Undefined Integer Behaviors in Student Code, Part 2


[This post is based on data gathered by my student Peng Li. He also wrote the undefined behavior checker.]

The other day I posted about undefined integer behaviors in code written by students in a class I used to teach. This post is more of the same, this time from CS 5785, my advanced embedded systems course. Early in the course I often ask the students to implement saturating versions of signed and unsigned addition and subtraction. Their solutions are required to work regardless of whether an integer datatype is defined to be 8, 16, 32, or 64 bits long. Students are not given any kind of test suite, but I repeatedly emphasize that they should write lots of test cases and inspect the output. The assignment is graded by a tester I wrote that uses a combination of a few hundred values that lie near interesting boundaries, and a few thousand random values. The main reason I give this assignment is to get students warmed up a bit and to motivate some material later on in the course. The assignment is here (see part 2).

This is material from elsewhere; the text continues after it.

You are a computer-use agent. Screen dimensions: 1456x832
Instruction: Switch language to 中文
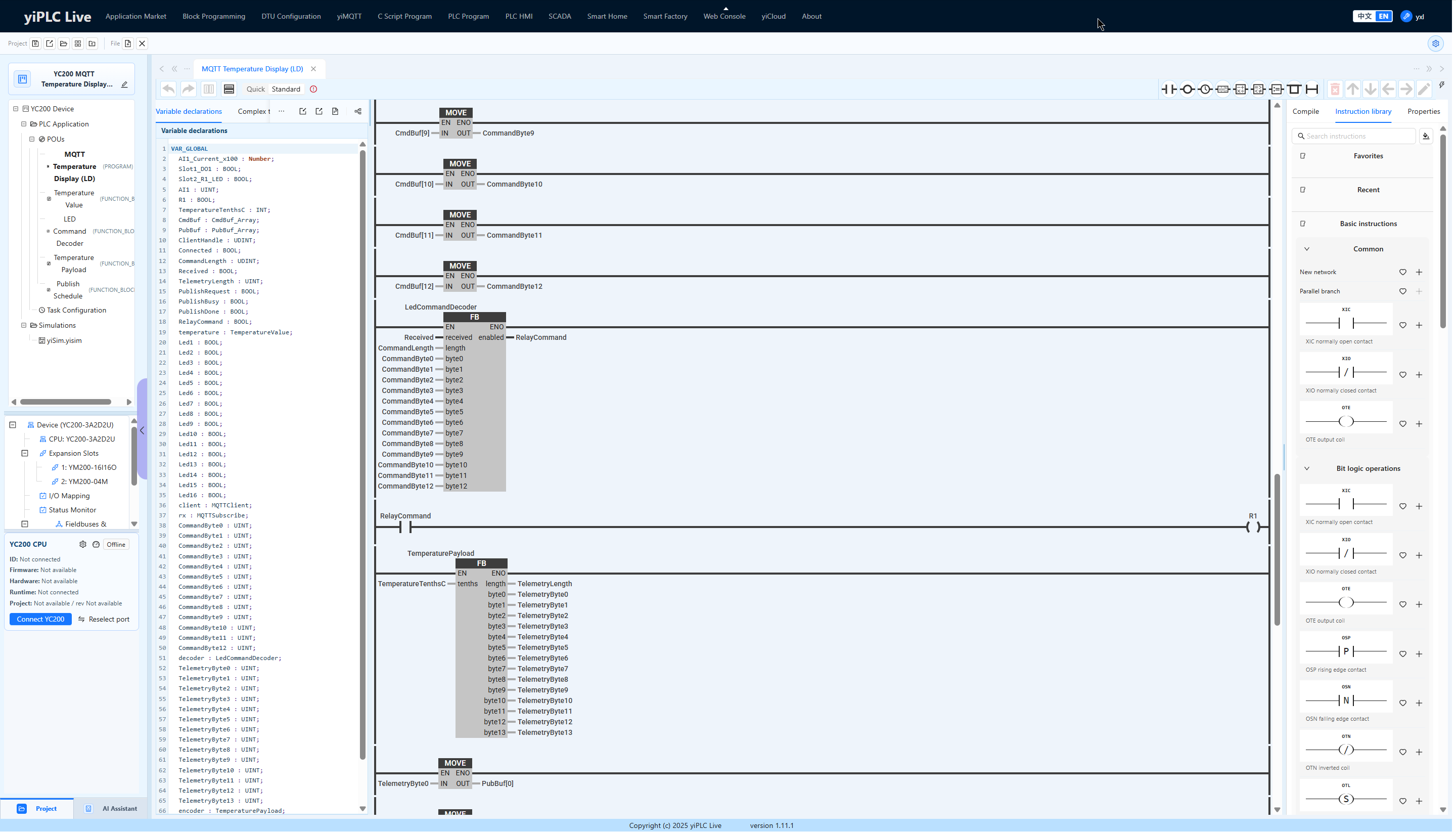1363,16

Unsigned Saturating Operations

These functions are easy to get right, and also it’s not hard to avoid undefined behavior since the math is unsigned.

ADD correct wrong
no undefined 66 14
undefined 1 3
SUBTRACT correct wrong
no undefined 74 10
undefined 0 0

Signed Saturating Operations

Although the amount of code required to implement these is small (my solutions are 5 lines each), they’re not completely straightforward.

ADD correct wrong
no undefined 15 10
undefined 28 31
SUBTRACT correct wrong
no undefined 11 4
undefined 20 49

The undefined behaviors were a mix of shift errors and overflowing addition and subtraction. Many students used some sort of shift as part of computing the maximum / minimum representable integer.

My Code Was Wrong Too

It turns out that my reference solutions (written years ago, before I understood the horror that is undefined behavior in C) contained two signed overflows. Ouch.

Can We Avoid Undefined Behavior?

90% of the signed operations written by students prior to 2010 executed an undefined integer behavior. In Fall 2010 I included some lecture material on undefined behavior and I also gave students access to Peng’s undefined behavior checker and told them to use it. The result? 46% of the 52 signed functions (written by the 26 students) executed an undefined integer behavior. This is a significant improvement, but still not very good. The real problem — judging from the large number of incorrect solutions — is that many students didn’t test their code very well. Next time I’ll encourage students to graph the functions implemented by their code; this makes some kinds of bugs obvious.